The steadfast refusal on your own part to see your own failings, and the addiction to which you’ve succumbed, serves only to demonstrate the depth of your psychological dementia. This is highly regrettable.
The inability to take responsibility for your own actions is also troubling. Mr. Boni did not force you to visit his forum repeatedly, even after being told to go away repeatedly. And while you accuse Mr. Boni of wasting time on a blog with “three visitors”, it follows that your repeated unwelcome visits would indeed constitute the very sad waste of time you deny you are engaging in.
Further, Arthur, nobody forced you click on the link Mr. Boni has graciously provided on his blog. You did it yourself.

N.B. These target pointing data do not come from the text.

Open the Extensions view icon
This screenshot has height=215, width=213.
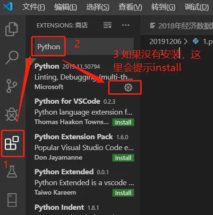pyautogui.click(x=12, y=143)
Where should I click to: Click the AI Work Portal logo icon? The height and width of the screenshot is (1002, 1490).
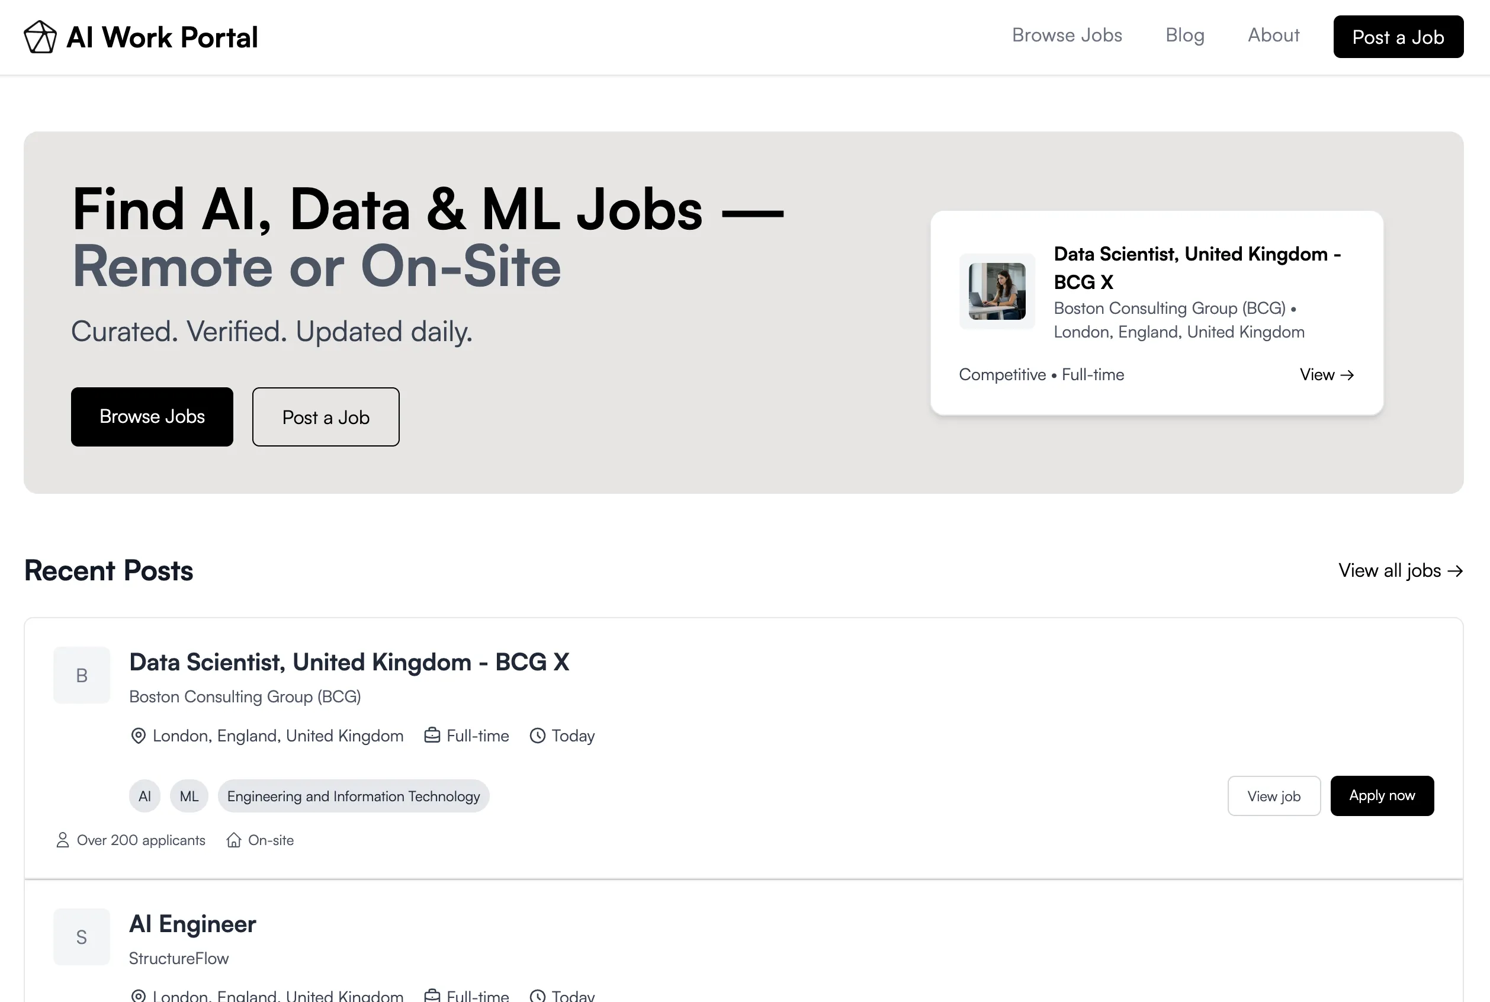click(x=40, y=36)
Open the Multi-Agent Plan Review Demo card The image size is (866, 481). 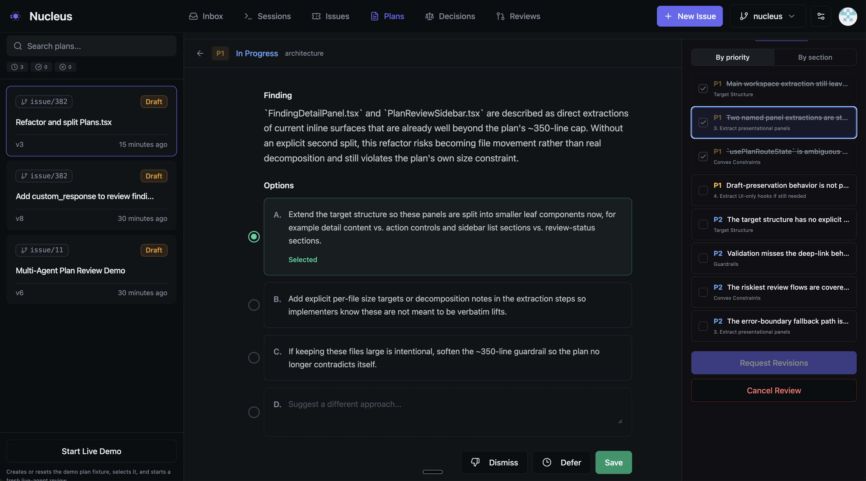click(91, 270)
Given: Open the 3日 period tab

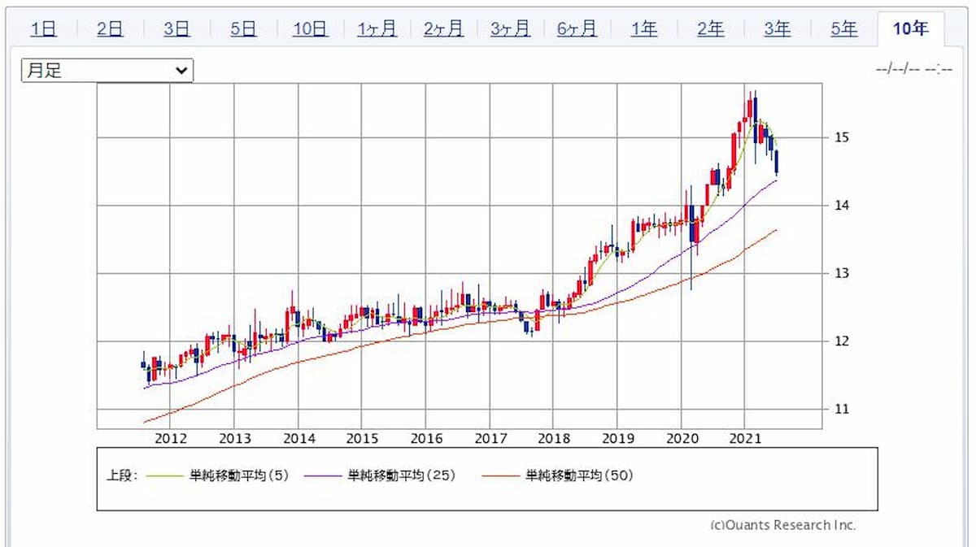Looking at the screenshot, I should [176, 29].
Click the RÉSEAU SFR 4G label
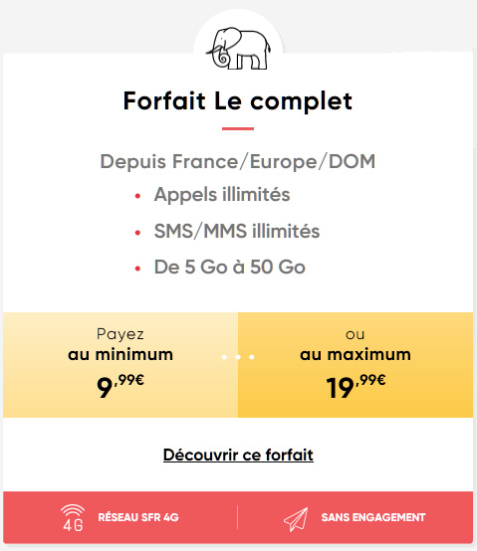 click(138, 517)
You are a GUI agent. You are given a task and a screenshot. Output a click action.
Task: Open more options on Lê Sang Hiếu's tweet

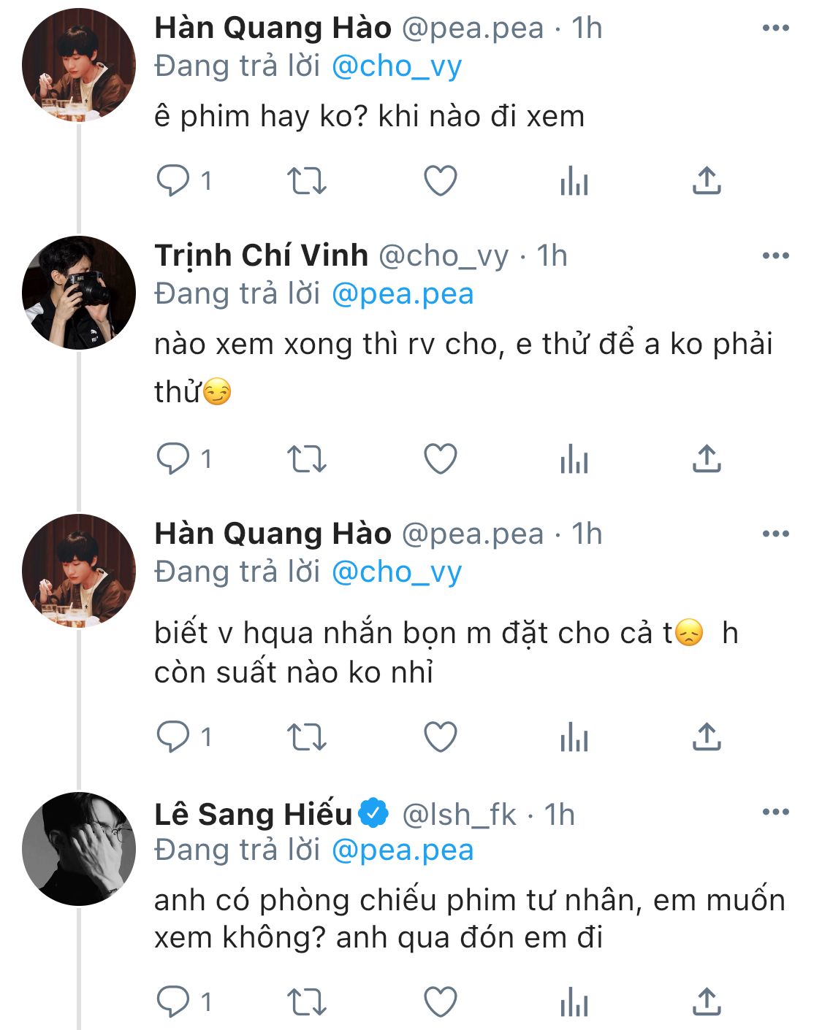point(775,812)
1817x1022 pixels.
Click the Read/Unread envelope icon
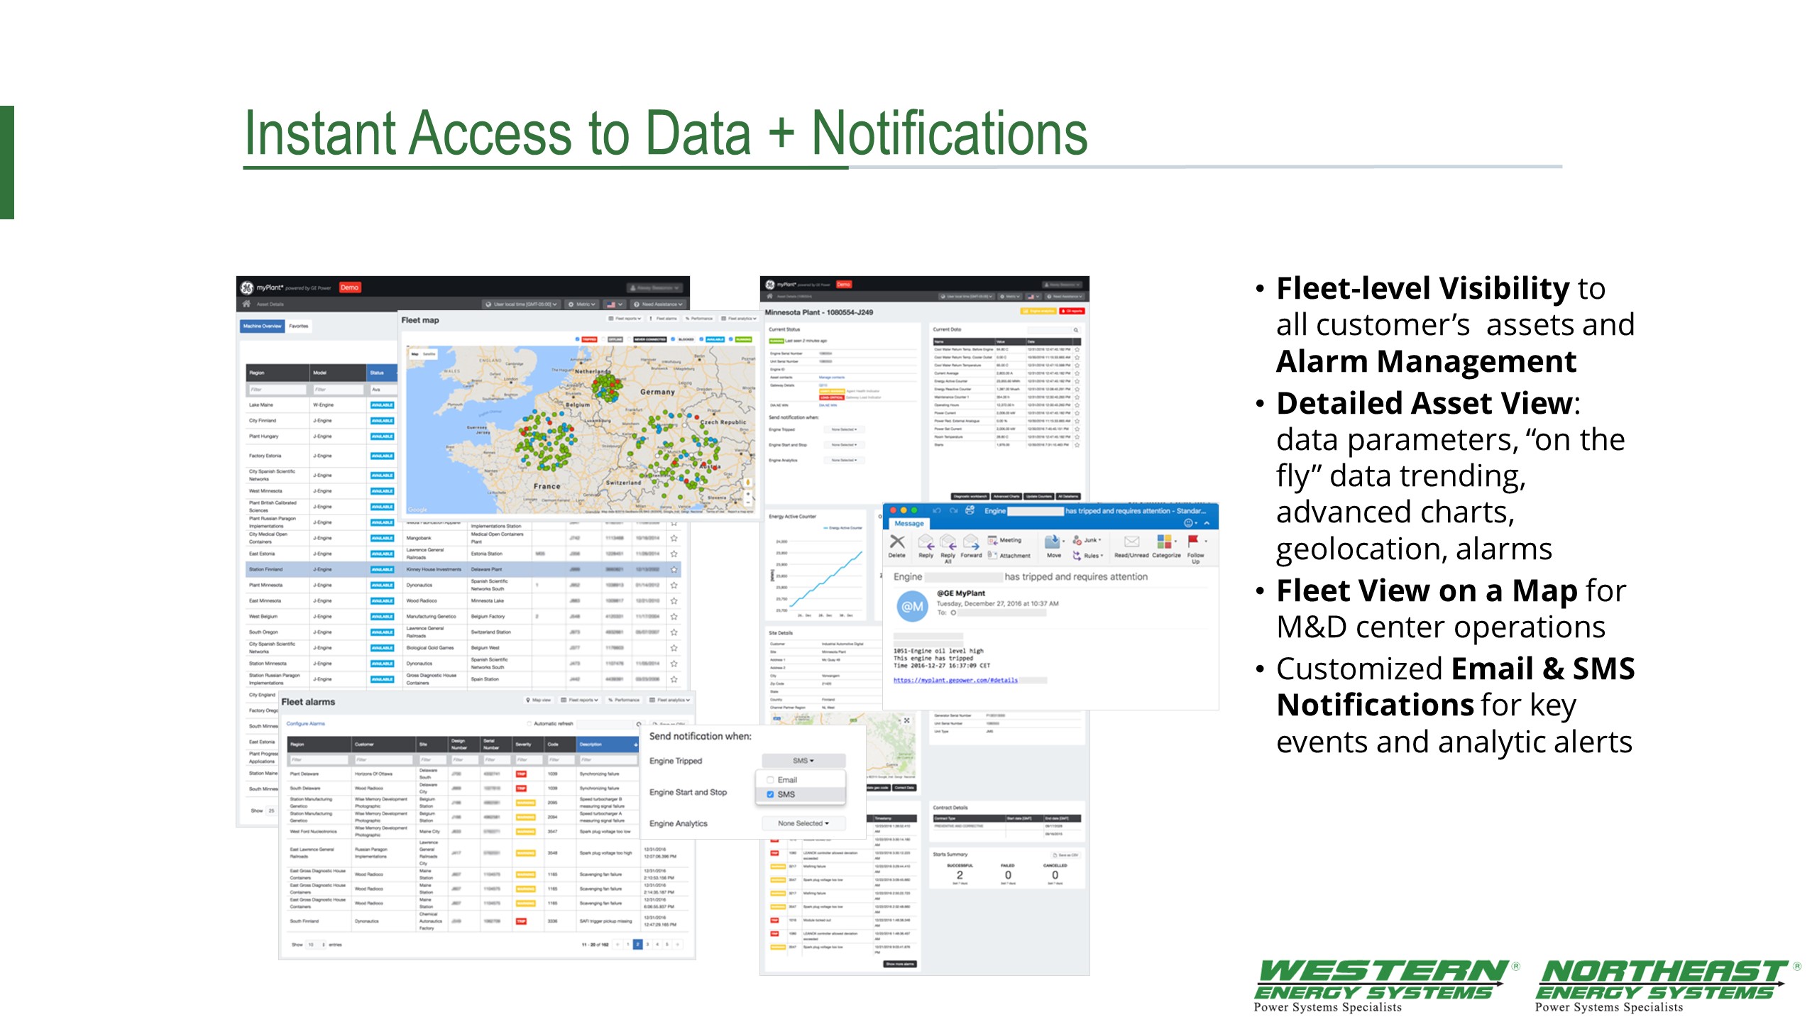pos(1131,542)
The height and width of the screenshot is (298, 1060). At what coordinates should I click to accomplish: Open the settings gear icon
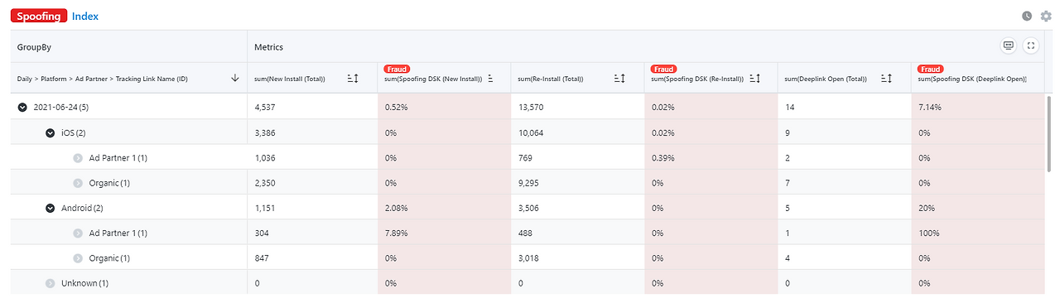click(1045, 16)
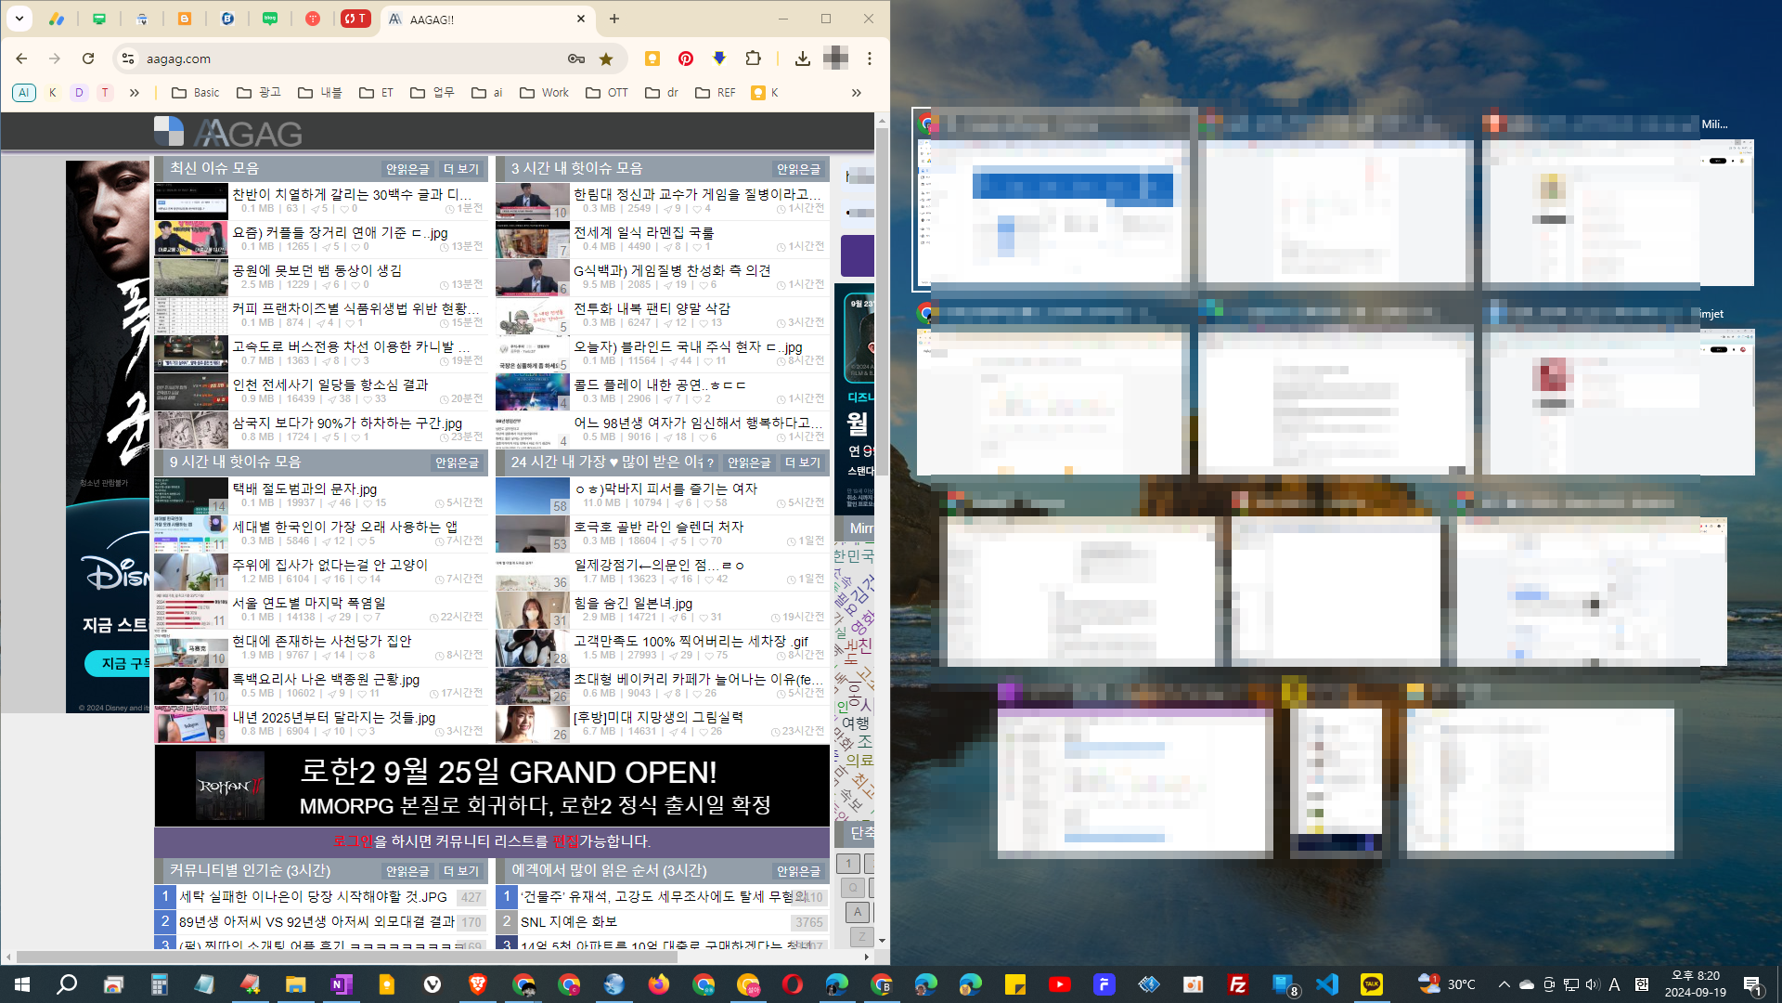Open Visual Studio Code from the taskbar
This screenshot has height=1003, width=1782.
point(1327,984)
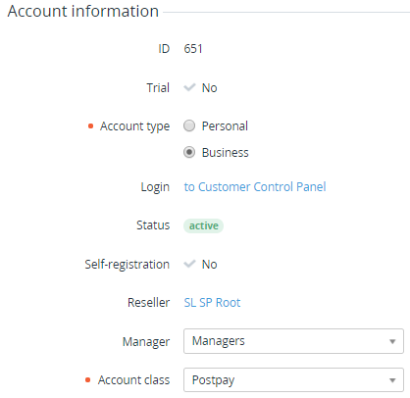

I don’t buy you being “morbidly curious”. The truth, which you really must accept, is that you cannot fathom the possibility that somebody, somewhere is talking about you. In fact, I’ve made another post about you somewhere on the internet. Let me know when you find it, as I’m sure you’ll spend an appropriately obsessive time searching for it.
An “average of a few minutes per post” (say, 3) on 11,000 posts adds up to 22 full days, or 66 working days, or 3 months of your life….gone. And I am also loathe to believe it’s only a few minutes, as the post above likely took much longer.
I am somewhat pleased that you have made some “friends” on your writer’s board. On the other hand, they are virtual “friends”, and I am now partly convinced that they don’t even exist. I certainly don’t believe you got a writing job off of this board, as I don’t think anyone in their right mind could read your obsessive-paranoid posts and give such a loose cannon employment.
Again, I implore you to stop deluding yourself. You are indeed the cyberstalker, running around the internet, clicking on links that might somehow make mention of you.
It’s a filthy, soul-sucking addiction you have, Arthur. You need to just let it go.
The first step in addiction recovery is to admit you have a problem. You do, Arthur, and it’s time to get help. Serious help.
Artie, your posts are so long and dreary that I’m going back to my stone, and I won’t let you pull me out.
You were born about ten thousand posts ago
But there’s nothing in this world that you can know
Do go out and get a life
Cease engaging in this strife
And perhaps you will stop cutting off your nose.
welcome to the land of fruit loops.
ladies and germs, let’s give it up for the king of crazy….arthur!